== TASK INSTRUCTIONS ==
Look through the records, and wherever the string "section" turns up, copy out that line.

[Collected data]

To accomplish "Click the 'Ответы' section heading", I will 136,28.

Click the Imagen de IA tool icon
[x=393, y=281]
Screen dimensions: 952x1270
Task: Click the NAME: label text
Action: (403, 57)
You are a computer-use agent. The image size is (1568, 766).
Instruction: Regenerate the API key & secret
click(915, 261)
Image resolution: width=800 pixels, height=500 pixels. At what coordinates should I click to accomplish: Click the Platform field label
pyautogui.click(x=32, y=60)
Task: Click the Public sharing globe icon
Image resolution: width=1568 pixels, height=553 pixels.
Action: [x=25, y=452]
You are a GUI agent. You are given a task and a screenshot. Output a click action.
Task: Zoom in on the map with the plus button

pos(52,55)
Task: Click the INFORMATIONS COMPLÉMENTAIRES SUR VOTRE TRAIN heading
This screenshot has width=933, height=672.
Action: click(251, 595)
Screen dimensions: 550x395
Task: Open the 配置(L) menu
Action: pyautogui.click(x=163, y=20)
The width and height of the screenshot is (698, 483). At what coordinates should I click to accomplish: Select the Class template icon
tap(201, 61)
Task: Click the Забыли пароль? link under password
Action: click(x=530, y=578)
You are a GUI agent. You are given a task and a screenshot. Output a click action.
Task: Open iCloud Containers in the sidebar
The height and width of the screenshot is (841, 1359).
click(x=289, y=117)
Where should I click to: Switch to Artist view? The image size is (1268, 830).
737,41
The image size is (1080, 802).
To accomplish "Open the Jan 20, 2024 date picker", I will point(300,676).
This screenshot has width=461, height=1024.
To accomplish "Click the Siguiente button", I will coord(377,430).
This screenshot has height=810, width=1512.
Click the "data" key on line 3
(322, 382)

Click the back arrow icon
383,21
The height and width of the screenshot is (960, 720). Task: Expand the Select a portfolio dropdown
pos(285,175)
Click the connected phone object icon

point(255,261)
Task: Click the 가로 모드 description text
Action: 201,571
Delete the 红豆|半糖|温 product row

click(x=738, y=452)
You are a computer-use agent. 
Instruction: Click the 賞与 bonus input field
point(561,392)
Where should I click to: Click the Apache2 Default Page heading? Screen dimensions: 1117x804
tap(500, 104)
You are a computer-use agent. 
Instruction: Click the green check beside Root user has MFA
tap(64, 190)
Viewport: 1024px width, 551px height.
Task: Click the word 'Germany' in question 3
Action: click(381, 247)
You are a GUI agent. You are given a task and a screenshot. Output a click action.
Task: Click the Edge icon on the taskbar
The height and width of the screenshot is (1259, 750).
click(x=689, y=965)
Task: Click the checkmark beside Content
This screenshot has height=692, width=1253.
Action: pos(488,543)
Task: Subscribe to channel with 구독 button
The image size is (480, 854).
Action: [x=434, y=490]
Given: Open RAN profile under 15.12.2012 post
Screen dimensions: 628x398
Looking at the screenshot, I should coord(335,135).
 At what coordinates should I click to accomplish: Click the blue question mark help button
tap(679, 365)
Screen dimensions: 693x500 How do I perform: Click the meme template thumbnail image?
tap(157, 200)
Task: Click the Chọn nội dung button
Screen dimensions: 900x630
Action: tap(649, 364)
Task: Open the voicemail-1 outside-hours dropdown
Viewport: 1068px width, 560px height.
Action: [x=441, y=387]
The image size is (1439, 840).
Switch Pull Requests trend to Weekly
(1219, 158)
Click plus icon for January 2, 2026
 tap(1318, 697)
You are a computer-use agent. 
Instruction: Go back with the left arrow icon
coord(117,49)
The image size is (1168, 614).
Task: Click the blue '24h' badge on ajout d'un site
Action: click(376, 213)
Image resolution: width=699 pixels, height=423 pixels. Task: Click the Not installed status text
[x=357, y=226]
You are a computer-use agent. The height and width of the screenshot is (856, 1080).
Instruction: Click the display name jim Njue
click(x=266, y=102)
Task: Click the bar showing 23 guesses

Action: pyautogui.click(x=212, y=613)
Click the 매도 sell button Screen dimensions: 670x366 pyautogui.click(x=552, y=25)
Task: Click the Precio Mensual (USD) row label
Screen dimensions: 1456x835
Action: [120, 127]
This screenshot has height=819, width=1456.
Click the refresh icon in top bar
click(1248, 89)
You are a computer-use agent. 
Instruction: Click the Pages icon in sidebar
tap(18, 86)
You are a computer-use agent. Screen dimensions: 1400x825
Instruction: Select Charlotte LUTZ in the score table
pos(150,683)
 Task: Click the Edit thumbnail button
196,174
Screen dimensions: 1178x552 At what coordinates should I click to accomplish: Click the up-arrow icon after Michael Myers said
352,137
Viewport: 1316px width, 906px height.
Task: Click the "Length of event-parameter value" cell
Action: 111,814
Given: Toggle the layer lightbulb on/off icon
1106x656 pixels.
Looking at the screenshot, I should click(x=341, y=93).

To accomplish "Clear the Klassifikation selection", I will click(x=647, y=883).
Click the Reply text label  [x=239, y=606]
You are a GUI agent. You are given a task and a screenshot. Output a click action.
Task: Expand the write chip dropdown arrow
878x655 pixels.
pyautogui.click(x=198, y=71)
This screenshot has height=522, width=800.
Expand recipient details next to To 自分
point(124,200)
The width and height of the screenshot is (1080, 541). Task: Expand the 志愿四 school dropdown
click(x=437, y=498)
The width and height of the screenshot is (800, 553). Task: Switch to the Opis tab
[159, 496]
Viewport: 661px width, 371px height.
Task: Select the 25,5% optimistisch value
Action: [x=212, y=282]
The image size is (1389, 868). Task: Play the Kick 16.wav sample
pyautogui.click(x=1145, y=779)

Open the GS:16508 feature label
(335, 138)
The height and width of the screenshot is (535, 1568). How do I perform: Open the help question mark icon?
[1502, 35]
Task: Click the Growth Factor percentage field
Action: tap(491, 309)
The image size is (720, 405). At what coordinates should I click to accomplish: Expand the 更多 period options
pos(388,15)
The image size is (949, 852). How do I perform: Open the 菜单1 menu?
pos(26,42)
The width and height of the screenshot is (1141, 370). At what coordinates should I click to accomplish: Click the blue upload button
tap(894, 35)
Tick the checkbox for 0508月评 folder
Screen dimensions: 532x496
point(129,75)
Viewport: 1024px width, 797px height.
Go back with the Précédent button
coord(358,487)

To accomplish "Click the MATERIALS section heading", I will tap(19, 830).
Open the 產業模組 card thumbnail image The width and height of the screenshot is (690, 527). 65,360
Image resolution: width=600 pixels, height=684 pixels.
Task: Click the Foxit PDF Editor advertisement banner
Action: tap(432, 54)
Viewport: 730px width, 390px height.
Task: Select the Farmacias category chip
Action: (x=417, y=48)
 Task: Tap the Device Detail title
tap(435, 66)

== TASK SOLUTION ==
To accomplish "Click the 'Ответы' section heading", I will 136,28.
To accomplish "Click the MATERIALS section heading", I will tap(19, 830).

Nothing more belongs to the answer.